Ramblings on Librarianship, Technology, and Academia

I never metadiscourse I didn't like

4/1/08 12:15 pm - Open Repositories 2008, part 1.

All these papers will eventually be available in the Open Repositories 2008 conference repository. I'm linking to all of the placeholders; papers should be up soon.

This will be very limited liveblogging, because I'm typing in the conference and dictating betwen sessions, so I can't say much. Hopefully I'll get some good fodder for my upcoming sustainability post.

Keynote:

Repositories for Scientific Data, Peter Murray-Rust )

Session 1 – Web 2.0

Adding Discovery to Scholarly Search: Enhancing Institutional Repositories with OpenID and Connotea, Ian Mulvany, David Kane )

The margins of scholarship: repositories, Web 2.0 and scholarly practice, Richard Davis )

Rich Tags: Cross-Repository Browsing, Daniel Smith, Joe Lambert, mc schraefel )

Ow. I'm not doing this for the next session.

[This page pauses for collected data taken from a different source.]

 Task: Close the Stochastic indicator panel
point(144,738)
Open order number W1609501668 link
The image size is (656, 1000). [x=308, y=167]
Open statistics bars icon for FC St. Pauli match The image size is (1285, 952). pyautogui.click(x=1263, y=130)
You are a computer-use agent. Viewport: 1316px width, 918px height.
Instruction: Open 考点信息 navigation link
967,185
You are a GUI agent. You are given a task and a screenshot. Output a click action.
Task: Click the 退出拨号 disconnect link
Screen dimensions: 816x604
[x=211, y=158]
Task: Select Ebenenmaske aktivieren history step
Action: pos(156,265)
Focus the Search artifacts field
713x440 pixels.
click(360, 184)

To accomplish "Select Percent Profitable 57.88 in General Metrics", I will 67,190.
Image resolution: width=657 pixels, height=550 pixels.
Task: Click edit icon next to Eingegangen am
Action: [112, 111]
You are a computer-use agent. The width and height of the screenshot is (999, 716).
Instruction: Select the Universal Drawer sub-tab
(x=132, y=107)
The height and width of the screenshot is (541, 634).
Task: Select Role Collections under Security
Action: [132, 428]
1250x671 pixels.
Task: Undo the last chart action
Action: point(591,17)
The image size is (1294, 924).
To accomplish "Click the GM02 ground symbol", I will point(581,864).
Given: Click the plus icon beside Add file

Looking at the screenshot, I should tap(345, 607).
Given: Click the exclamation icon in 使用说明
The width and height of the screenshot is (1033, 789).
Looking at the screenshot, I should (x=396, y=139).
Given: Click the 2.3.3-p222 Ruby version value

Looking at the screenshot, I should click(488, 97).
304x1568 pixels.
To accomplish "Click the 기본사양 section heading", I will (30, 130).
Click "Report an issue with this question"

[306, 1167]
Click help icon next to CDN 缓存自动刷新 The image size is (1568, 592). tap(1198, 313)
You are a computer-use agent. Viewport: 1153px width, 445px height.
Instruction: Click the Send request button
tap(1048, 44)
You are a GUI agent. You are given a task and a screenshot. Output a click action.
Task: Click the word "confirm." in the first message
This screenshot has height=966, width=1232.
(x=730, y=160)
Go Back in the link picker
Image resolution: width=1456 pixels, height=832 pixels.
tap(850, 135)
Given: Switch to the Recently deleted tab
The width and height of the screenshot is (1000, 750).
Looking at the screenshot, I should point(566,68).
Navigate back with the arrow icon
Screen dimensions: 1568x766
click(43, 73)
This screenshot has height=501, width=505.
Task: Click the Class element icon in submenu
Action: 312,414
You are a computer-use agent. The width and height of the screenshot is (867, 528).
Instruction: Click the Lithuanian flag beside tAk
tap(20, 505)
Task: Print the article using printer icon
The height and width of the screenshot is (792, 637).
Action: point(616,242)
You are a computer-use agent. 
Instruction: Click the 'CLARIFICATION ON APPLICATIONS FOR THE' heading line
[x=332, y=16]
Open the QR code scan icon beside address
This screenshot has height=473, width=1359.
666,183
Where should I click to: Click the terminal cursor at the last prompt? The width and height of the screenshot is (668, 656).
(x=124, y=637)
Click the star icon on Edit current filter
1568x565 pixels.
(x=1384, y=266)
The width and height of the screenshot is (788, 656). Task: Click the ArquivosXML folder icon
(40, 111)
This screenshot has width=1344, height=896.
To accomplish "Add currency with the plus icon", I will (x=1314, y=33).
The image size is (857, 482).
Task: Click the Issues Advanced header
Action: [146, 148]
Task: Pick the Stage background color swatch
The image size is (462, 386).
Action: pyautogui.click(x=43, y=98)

I can blog at the breaks.

2/22/08 02:07 pm - real preservation

I've been getting increasingly concerned about what I see as a too-shallow view of sustainability in digital preservation. There's been a lot of lip service paid over the last few years to preservation, and I have certainly heard talks by grant-funding agencies in which they explained that they are now only funding grants which have sustainability written into the grant structure. Yet time and time again, I see soft money being awarded to projects for which the project administrators clearly have only the vaguest idea of what sustainability really means in a software environment.

I don't see this as anyone's fault, mind you. Software developers and IT folks aren't used to thinking of software projects in terms of Permanence. In the traditional software world, the only way something is going to be around forever is if it's going to be used all that time -- for example, a financial application which is in constant use needs to be constantly up. But archival digital preservation has a very different sense of permanence. For us, permanence might mean that you build a digital archival collection once, don't touch its content again for 10 years, but can still discover all of its preserved content at the end of those 10 years.

Meanwhile, in Internet time, a project which has been around for two years is clearly well past its prime and ready to be retired.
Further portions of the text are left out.